(Saved data entries)
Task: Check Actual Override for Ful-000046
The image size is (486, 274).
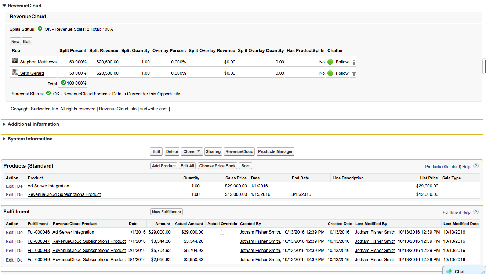Action: coord(222,232)
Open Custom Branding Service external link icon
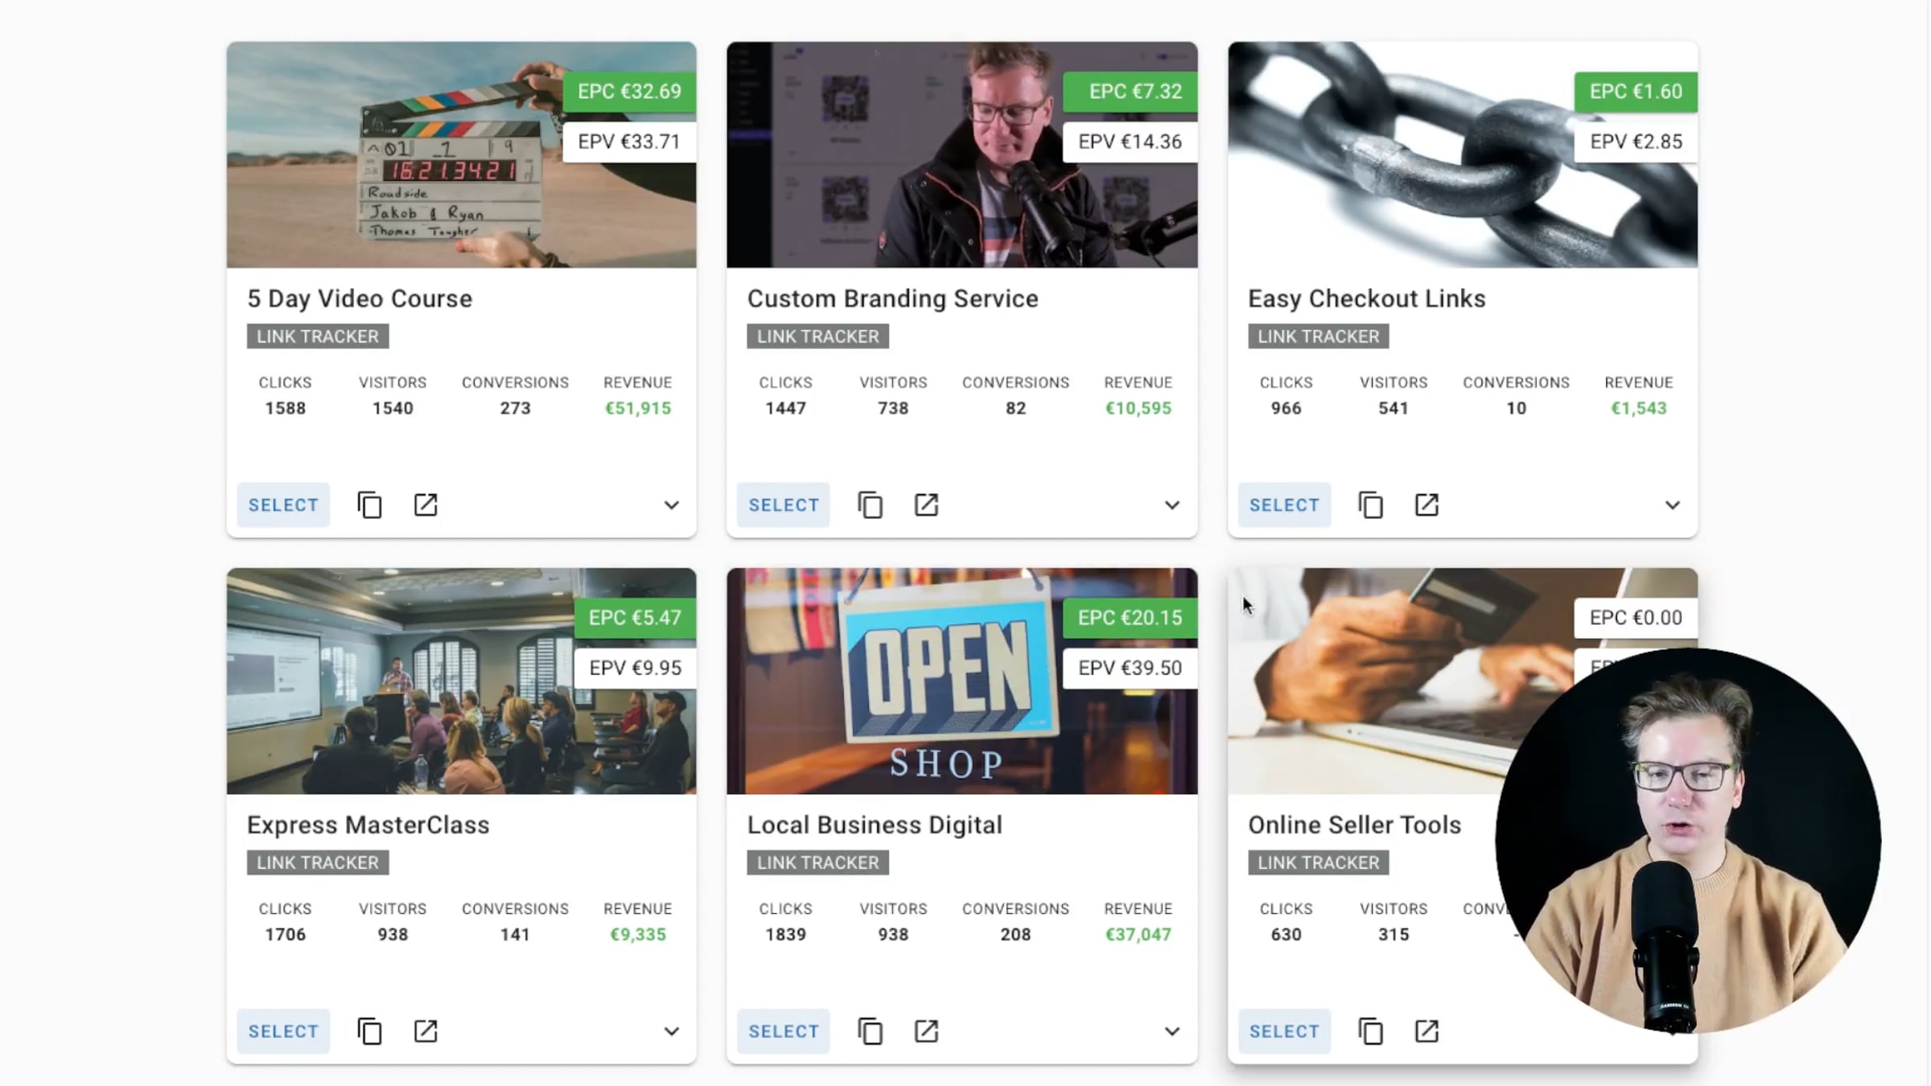Viewport: 1931px width, 1086px height. click(926, 505)
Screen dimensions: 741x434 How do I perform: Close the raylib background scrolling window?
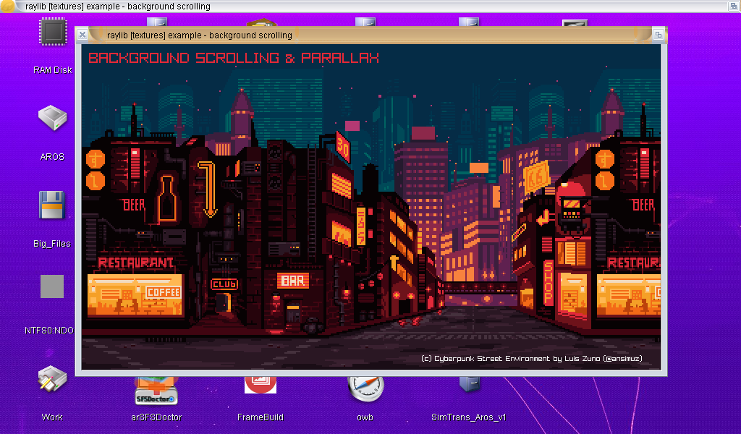[x=82, y=34]
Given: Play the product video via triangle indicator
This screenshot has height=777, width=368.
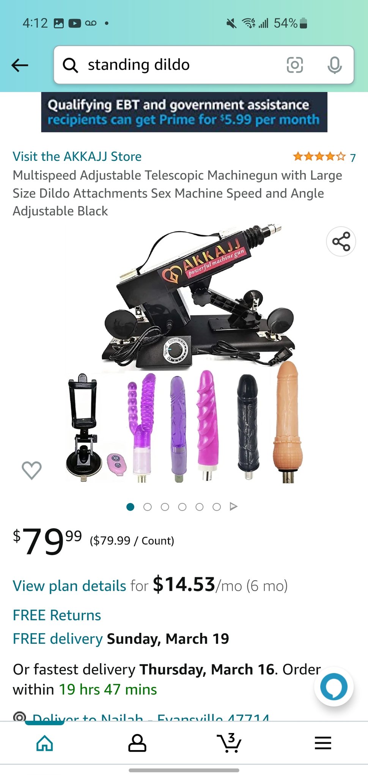Looking at the screenshot, I should (x=234, y=506).
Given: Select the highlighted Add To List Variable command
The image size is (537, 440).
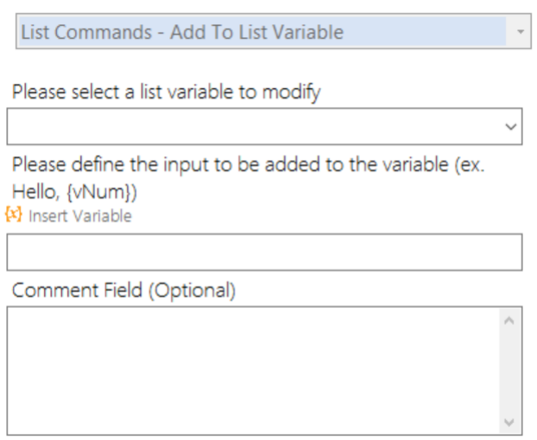Looking at the screenshot, I should tap(261, 32).
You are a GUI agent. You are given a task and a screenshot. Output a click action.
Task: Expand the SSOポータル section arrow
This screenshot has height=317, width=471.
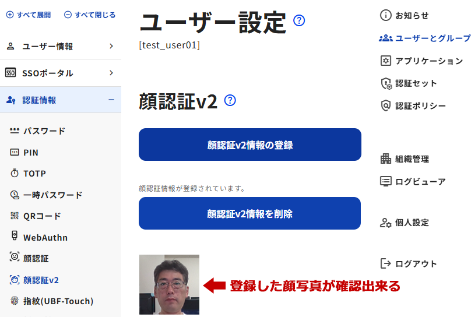pyautogui.click(x=111, y=73)
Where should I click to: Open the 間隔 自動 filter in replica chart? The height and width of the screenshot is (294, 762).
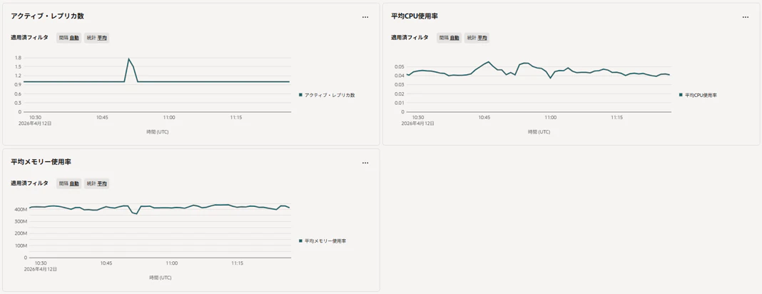(x=69, y=38)
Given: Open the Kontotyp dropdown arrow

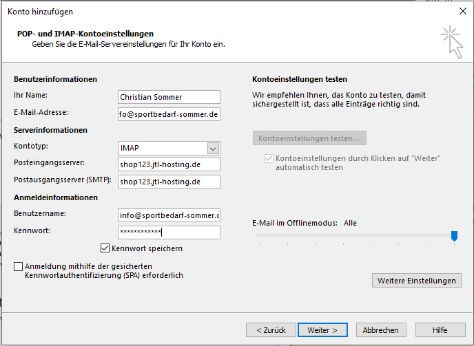Looking at the screenshot, I should pyautogui.click(x=213, y=149).
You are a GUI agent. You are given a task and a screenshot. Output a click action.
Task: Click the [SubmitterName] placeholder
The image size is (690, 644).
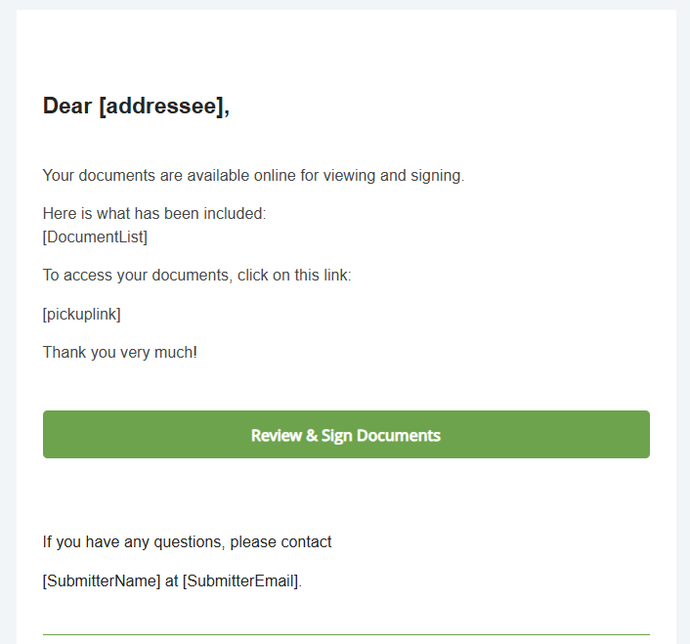tap(101, 580)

Assignment :: The entries above, without their pictures, should be written out exactly.

Written answer ::
Task: Check Actual Override for Ful-000046
The image size is (486, 274).
Action: coord(222,232)
Open Custom Branding Service external link icon
Viewport: 1931px width, 1086px height. click(926, 505)
Screen dimensions: 741x434 How do I perform: Close the raylib background scrolling window?
[x=82, y=34]
Given: Play the product video via triangle indicator
This screenshot has height=777, width=368.
Looking at the screenshot, I should (x=234, y=506).
Given: Select the highlighted Add To List Variable command
The image size is (537, 440).
Looking at the screenshot, I should tap(261, 32).
You are a GUI agent. You are given a task and a screenshot. Output a click action.
Task: Expand the SSOポータル section arrow
This screenshot has height=317, width=471.
pyautogui.click(x=111, y=73)
Where should I click to: Open the 間隔 自動 filter in replica chart? The height and width of the screenshot is (294, 762).
(x=69, y=38)
Given: Open the Kontotyp dropdown arrow

Looking at the screenshot, I should pyautogui.click(x=213, y=149).
You are a GUI agent. You are given a task and a screenshot. Output a click action.
Task: Click the [SubmitterName] placeholder
The image size is (690, 644).
tap(101, 580)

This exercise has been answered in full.